Since its inaugural meeting in January, the TFOPA - comprised of state and local public safety leaders, directors of public safety answering points (PSAPs), emergency operations managers, operating service providers, and technology innovators - has set its sights on addressing how PSAPs can best integrate NG911 functionality into their operations. At a meeting last week, the TFOPA provided interim reports indicating good progress made by its working groups, focusing on cybersecurity, NG911 architectures, and allocation of resources. We are looking forward to the final reports and a unified set of recommendations from the TFOPA later this year.

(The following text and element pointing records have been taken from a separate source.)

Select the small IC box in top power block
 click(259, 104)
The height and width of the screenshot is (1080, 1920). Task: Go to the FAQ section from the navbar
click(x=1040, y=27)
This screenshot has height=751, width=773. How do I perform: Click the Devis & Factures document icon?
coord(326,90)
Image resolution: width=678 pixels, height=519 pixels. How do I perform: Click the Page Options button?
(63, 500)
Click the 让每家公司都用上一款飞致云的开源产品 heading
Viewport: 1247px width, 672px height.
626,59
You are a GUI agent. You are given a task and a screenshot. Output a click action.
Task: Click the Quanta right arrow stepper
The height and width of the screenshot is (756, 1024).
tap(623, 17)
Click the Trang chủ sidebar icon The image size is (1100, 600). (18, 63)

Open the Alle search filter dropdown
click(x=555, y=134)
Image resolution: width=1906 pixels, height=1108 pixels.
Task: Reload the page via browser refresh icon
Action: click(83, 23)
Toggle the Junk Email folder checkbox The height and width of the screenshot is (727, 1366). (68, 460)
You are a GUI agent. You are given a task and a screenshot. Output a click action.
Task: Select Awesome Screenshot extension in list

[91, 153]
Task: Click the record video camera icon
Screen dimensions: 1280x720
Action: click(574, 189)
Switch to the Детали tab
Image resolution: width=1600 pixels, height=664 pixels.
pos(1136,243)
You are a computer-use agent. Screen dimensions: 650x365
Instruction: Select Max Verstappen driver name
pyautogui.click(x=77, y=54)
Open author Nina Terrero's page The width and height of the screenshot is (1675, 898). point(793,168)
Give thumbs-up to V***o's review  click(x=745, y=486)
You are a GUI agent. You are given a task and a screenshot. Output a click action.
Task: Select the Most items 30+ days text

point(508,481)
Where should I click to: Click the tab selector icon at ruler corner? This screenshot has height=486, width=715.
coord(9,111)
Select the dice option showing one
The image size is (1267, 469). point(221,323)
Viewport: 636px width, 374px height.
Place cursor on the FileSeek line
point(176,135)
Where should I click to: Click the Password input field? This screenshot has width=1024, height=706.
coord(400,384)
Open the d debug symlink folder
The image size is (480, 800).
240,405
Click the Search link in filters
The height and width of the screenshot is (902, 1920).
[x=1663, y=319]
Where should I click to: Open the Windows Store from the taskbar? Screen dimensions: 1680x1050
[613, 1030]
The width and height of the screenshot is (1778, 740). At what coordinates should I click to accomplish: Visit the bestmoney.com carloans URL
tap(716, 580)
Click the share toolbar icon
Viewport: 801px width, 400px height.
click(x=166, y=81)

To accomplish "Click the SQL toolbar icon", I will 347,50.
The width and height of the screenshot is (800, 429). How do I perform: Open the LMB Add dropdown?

I am optimistic that the TFOPA's work will further the goal - shared by Chairman Wheeler, his fellow Commissioners, and our state and local public safety partners - of timely NG911 implementation throughout the nation. But the challenges are real. As public safety authorities are well aware, adopting new technology for public safety can be a double-edged sword; as state and local authorities leverage more advanced technologies, they also must maintain legacy communications capabilities during a transitional period as the larger commercial communications ecosystem migrates to IP technologies. Maintaining two infrastructures increases cost and the potential for life-threatening outages. The longer the transition takes, the more difficult this challenge becomes as the rest of the commercial communications ecosystem moves on.

Striking the appropriate balance between maintaining the old and implementing the new in PSAP operations is no easy task. We recognize state and local authorities' leadership in this area. To that end, the TFOPA is playing an important role by helping to facilitate development of better options for 911 decision makers - options that will decrease the amount of technical variation between PSAPs, facilitate the development of 911 platform capabilities that take full advantage of cloud-based and other state-of-the-art technologies, and help cost effectively address equipment and cyber requirements so that 911 workforce development and other NG911 implementation challenges do not get left behind. The group is also tackling the tough job of identifying funding options to provide sustainable support.

Some states are leading the charge on this front by coordinating the NG911 implementation efforts of PSAPs within their jurisdictions, implementing programs that will improve PSAP efficiency and effectiveness, and even reaching across borders to coordinate with neighboring states. In other states, however, timely, efficient NG911 implementation is hindered by restrictions on state 911 administrators' power to implement new policies and by governance mechanisms that discourage rather than incentivize coordinated action by individual PSAPs. And of course, all states face challenges in the timely transition to and long-term sustainment of NG911, given limitations on funding and the rapidly changing technological and communications landscape.

To meet these challenges, states and localities must have the tools - financial, operational, and technical - to realize NG911 capabilities in a manner that minimizes cost and risk. For example, investing in a well-executed and timely NG911 transition may reduce the duration and expense of running parallel legacy and NG911 architectures - not to mention the risk of 911 outages caused by multiple interdependent systems.

These are complex issues, but a productive, collaborative dialogue is underway. As Chairman Wheeler has emphasized, the FCC has no higher priority than public safety communications - and we are steadfastly committed to working in partnership with other Federal, state, and local public safety officials as we collectively move to bring the nation's 911 infrastructure into the 21st Century.